Another sub-thread where someone is taking issue with the name implying other forms of publishing aren't trusted.

The name is misleading and I don't look forward to dealing with more misunderstandings over it for at least the next year as both a Cargo team memper and as the maintainer of one of the publish/release tools within Rust.

[–]ghishadow 0 points1 point  (0 children)

I hope Blachsmith add support for their ci/cd

[–]colingwalters 0 points1 point  (1 child)

This is great! Since here we're binding crates.io to a git repo provider, I think a nice next step to take here would support in crates.io to double check the submitted crate tar vs the git repository and ensure they're "in sync" (to start probably that all files present match the git revision, and no files are present in the crate that are not in git or so).
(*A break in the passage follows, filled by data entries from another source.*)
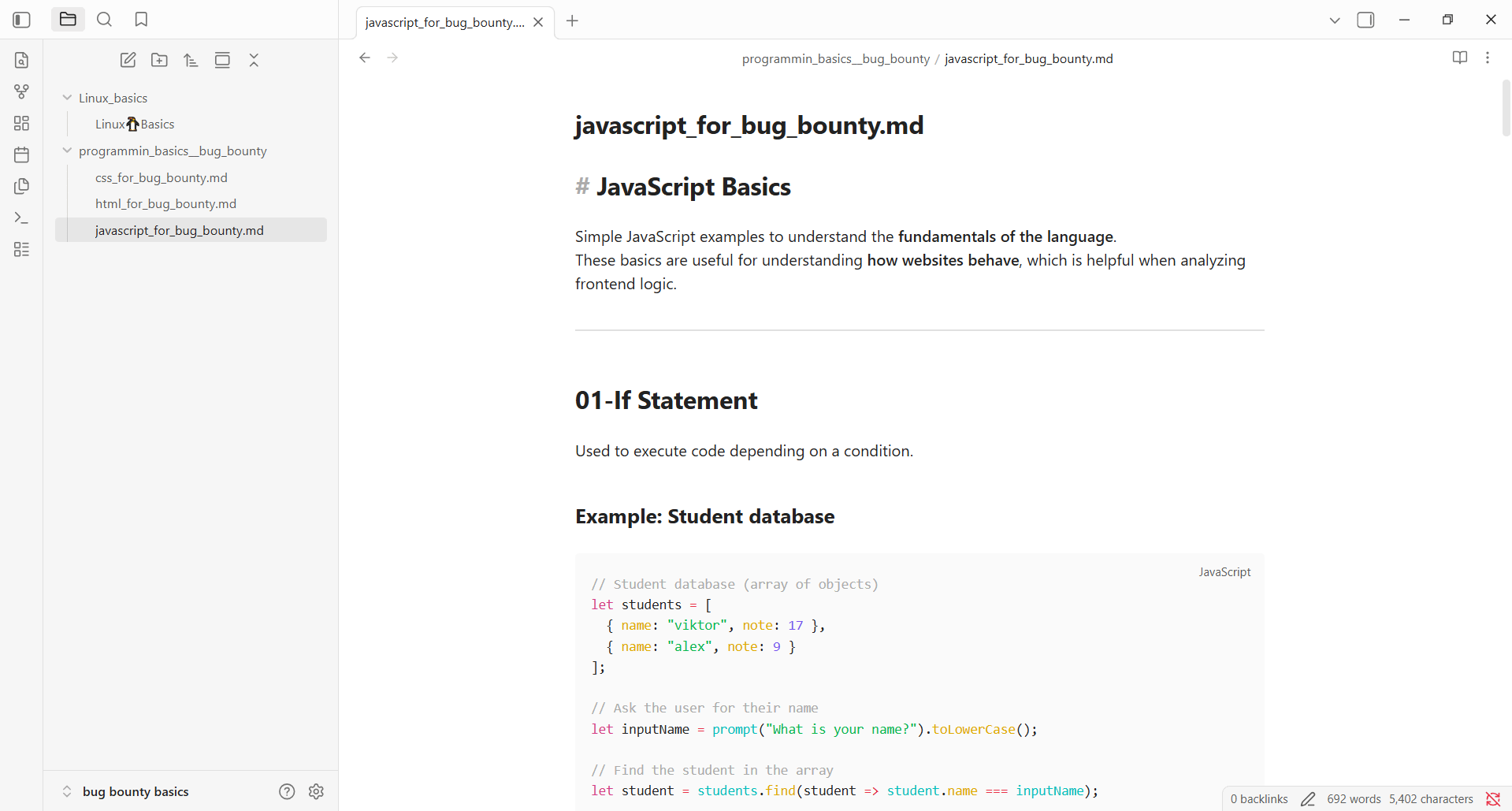Viewport: 1512px width, 811px height.
Task: Change the file sort order
Action: 191,60
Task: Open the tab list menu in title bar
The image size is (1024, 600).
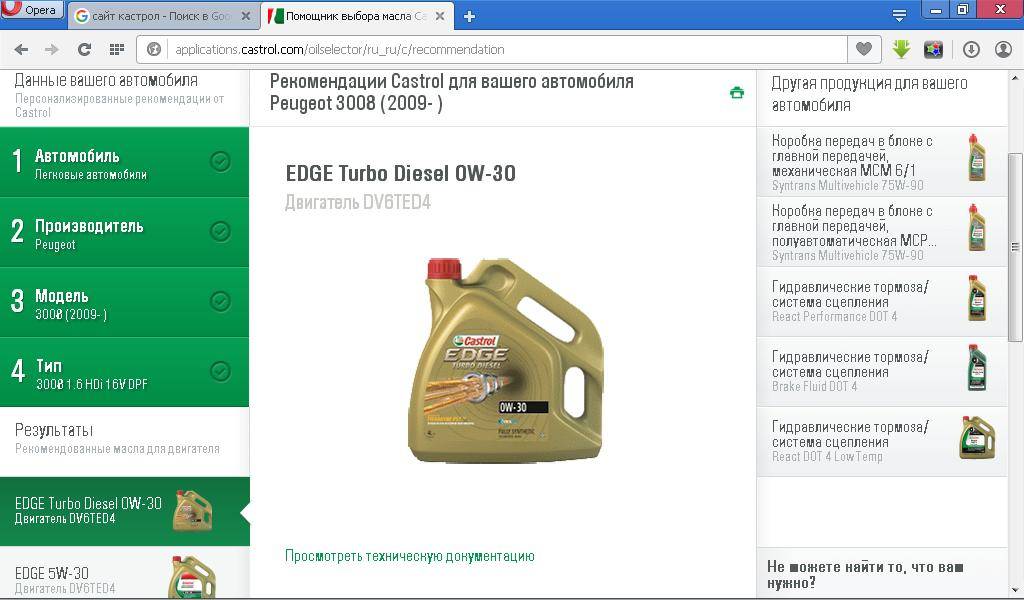Action: pos(899,15)
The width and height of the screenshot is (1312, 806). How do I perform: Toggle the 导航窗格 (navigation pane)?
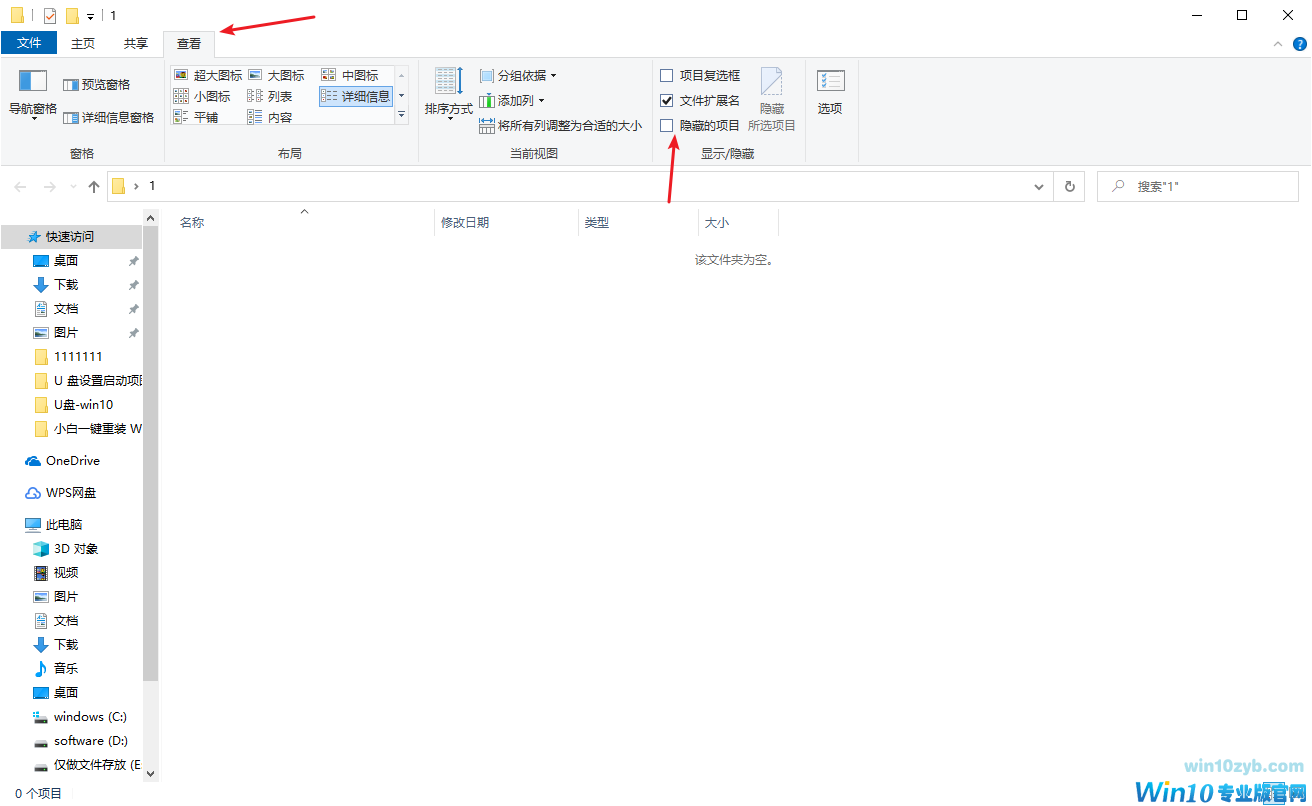(31, 94)
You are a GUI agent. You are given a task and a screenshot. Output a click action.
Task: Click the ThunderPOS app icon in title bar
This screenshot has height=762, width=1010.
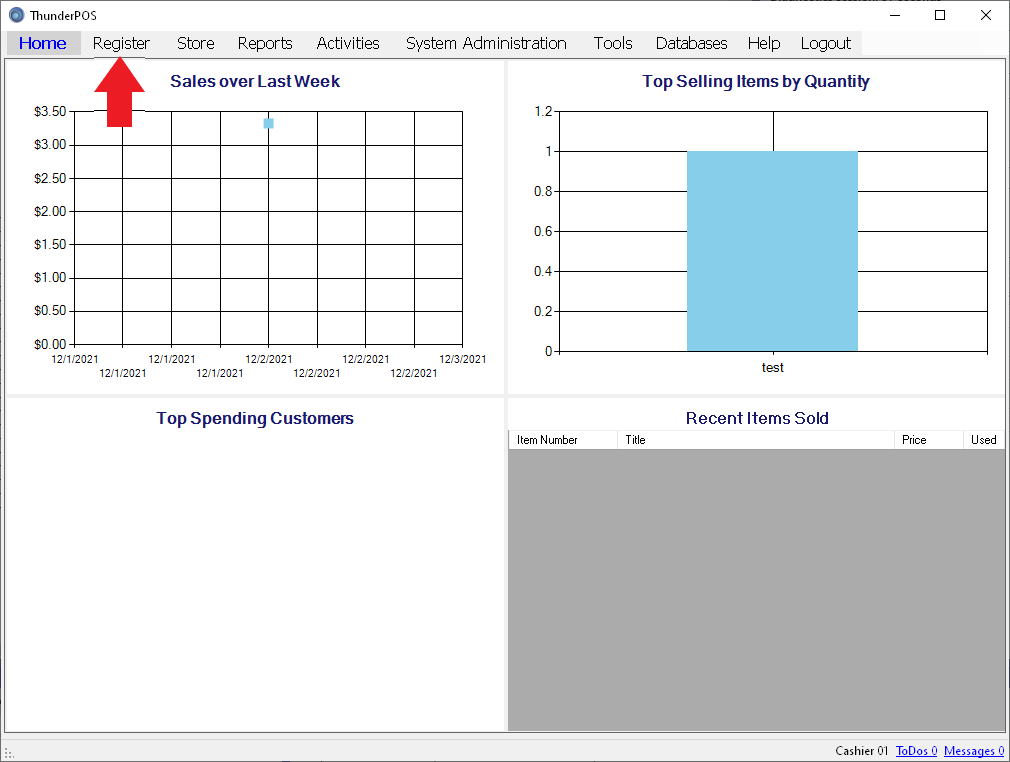pyautogui.click(x=16, y=15)

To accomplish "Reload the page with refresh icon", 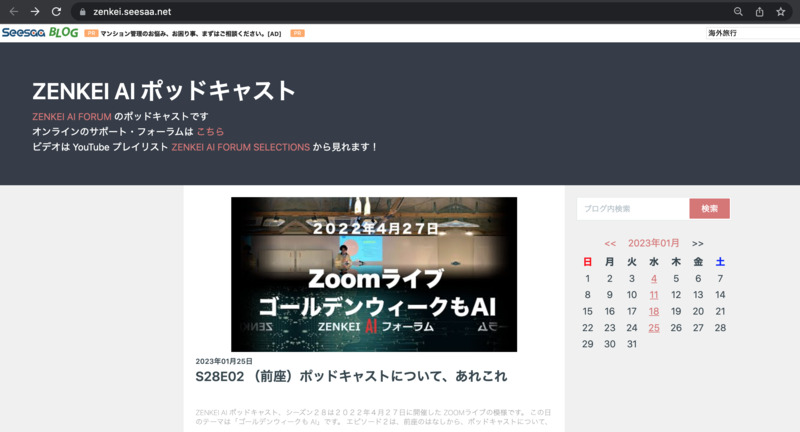I will coord(57,11).
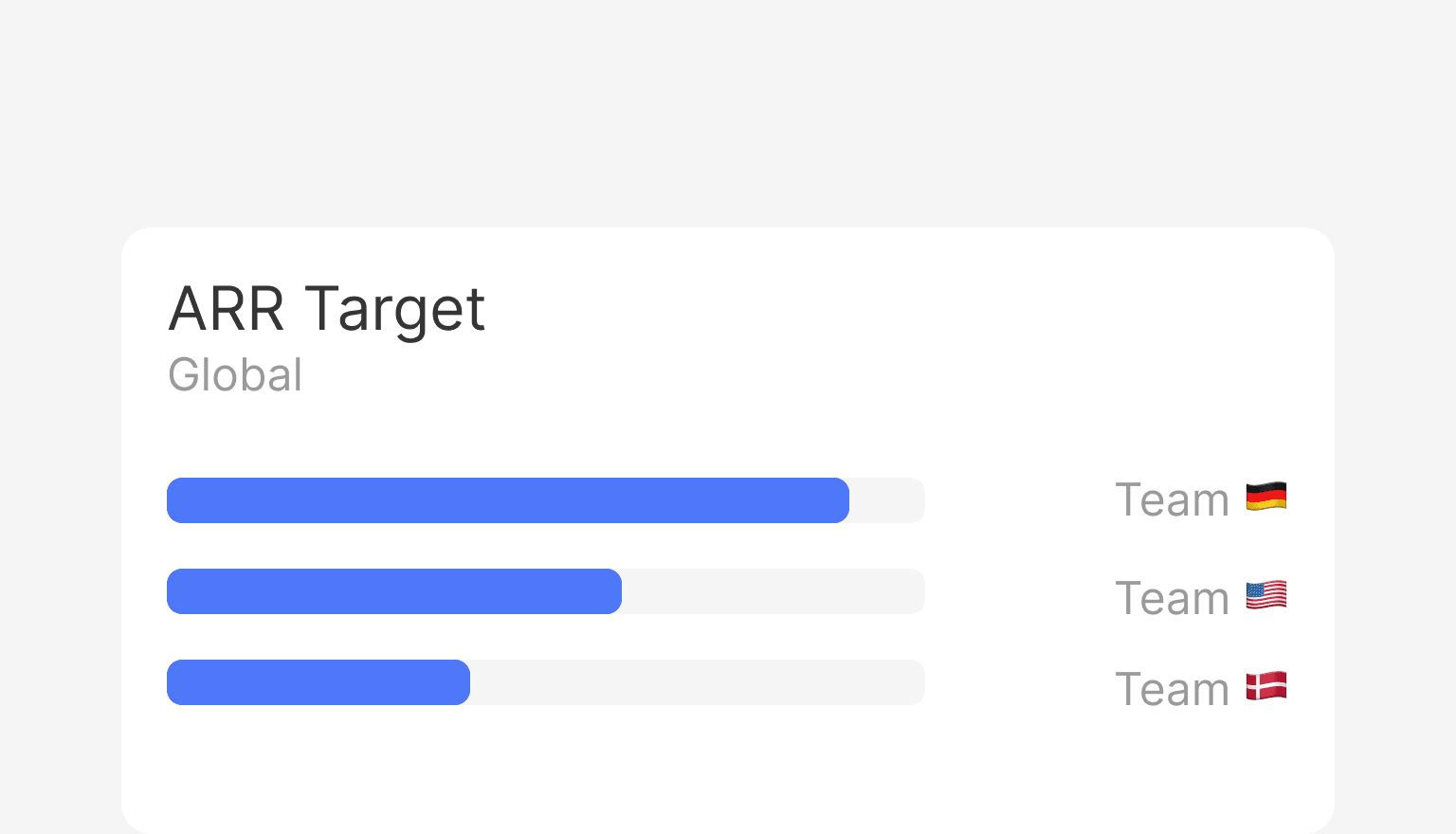Click the blue fill of Denmark's progress bar
The height and width of the screenshot is (834, 1456).
click(318, 682)
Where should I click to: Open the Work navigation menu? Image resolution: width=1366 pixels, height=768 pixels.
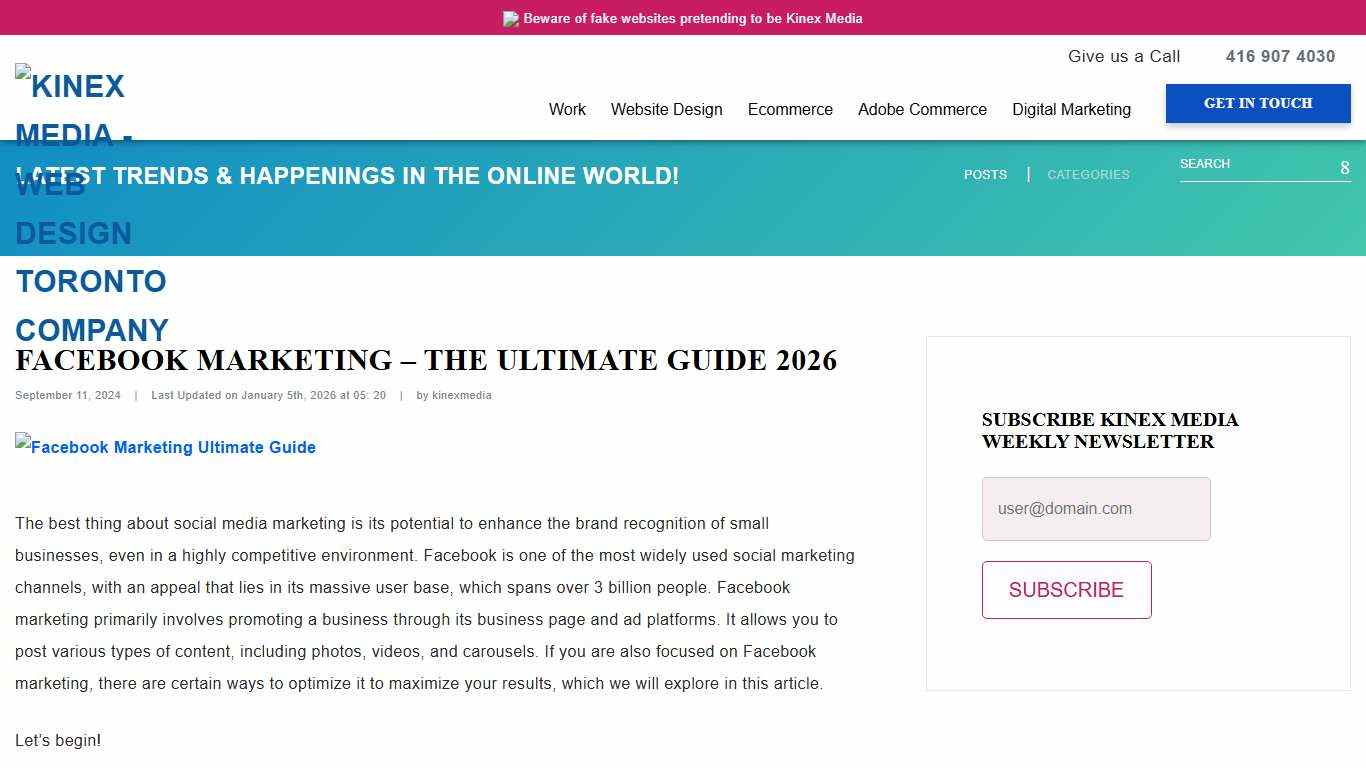click(567, 110)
Then there'd be a "source sync verified" badge on the crate version, the version page on crates.io could link to the commit etc.

[–]epagecargo · clap · cargo-release 0 points1 point  (0 children)

That can be done indepedent of this. A prototype even exists. I know there were at least UX concerns over it (a mismatch isn't necesarrily bad, just calls out another thing worth auditing).

[–]Erdnussknacker -3 points-2 points  (2 children)

GitHub only, just like crates.io accounts in general... That's quite disappointing. Is there any timeline for when non-Microsoft platforms like GitLab will be supported?